Vaccines prime the immune system to attack an invading virus by creating antibodies that recognize it, but after decades of effort, an AIDS vaccine remains out of reach. So the research team behind the study took a different approach: coaxing monkey cells to create fake locks that bind up HIV’s keys, keeping them safe from infection.
In order for HIV to enter a cell, its keys (proteins on the virus’ outer surface) must connect to the locks (also proteins) found on the cells’ outer surface. The researchers connected a gene for the locks to a weak virus and injected it into the monkeys’ muscles. Once inside, the gene caused the monkeys to produce locks like the normal ones, except these decoys circulated in the blood and were not attached to cells.
When the animals were deliberately infected with a laboratory version of HIV, the circulating decoys bound up all the keys. The protection was complete; all four control animals developed the infection, while all four treated animals survived six challenges with virus.

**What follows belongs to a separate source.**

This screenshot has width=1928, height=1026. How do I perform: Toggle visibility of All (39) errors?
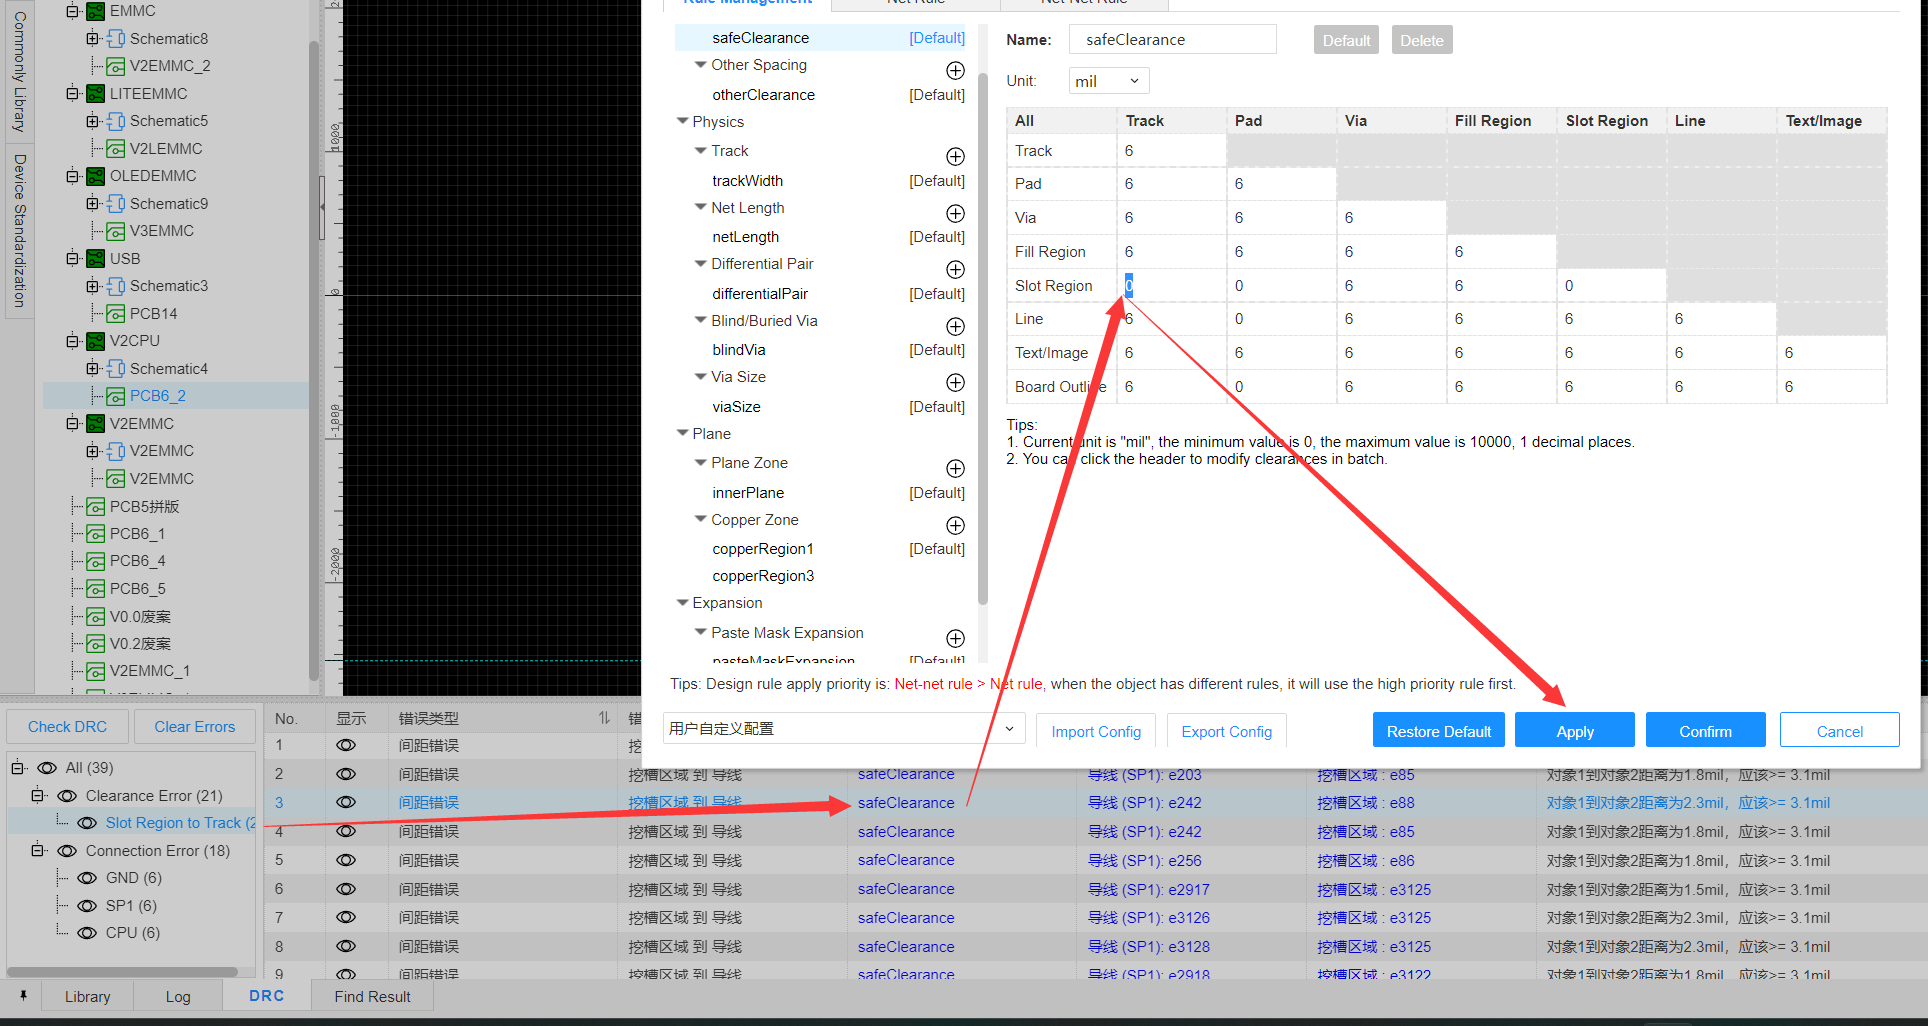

“Our compound is the broadest and most potent entry inhibitor described so far,” said Farzan. “Unlike antibodies, which fail to neutralize a large fraction of HIV-1 strains, our protein has been effective against all strains tested, raising the possibility it could offer an effective HIV vaccine alternative.”
The current study concerned a single strain of virus that was a hybrid of monkey and human versions of the immunodeficiency virus. Other tests were done in mice or lab dishes.
HIV vaccine trials have failed because the virus changes so rapidly, but the “keys” targeted in the Farzan work seem quite stable, says first author Matthew Gardner of Scripps. “We have been working for five years, so none of the data was new to us, but it’s very encouraging to realize that other people view this as good work.”
Now that the research has been published, it’s likely that pharmaceutical companies will be interested, Gardner says. He adds Farzan has started two immediate follow-ups for the research:
- Testing the inhibitors against a naturally-occurring strain of monkey HIV, and
- Seeing if the inhibitor will silence an HIV infection after the removal of drugs that have knocked the virus down to undetectable levels.
Those projects will begin this spring at the Wisconsin National Primate Research Center at the University of Wisconsin-Madison, says Gardner, who notes that David Evans of UW-Madison will continue his studies of an additional attack on HIV that may be triggered by the artificial inhibitor created in the Farzan study. “For simplicity, we did not include that component in our first animal study, but it has the potential to mark HIV-infected cells for destruction by natural killer cells, which could make this technique even more valuable.”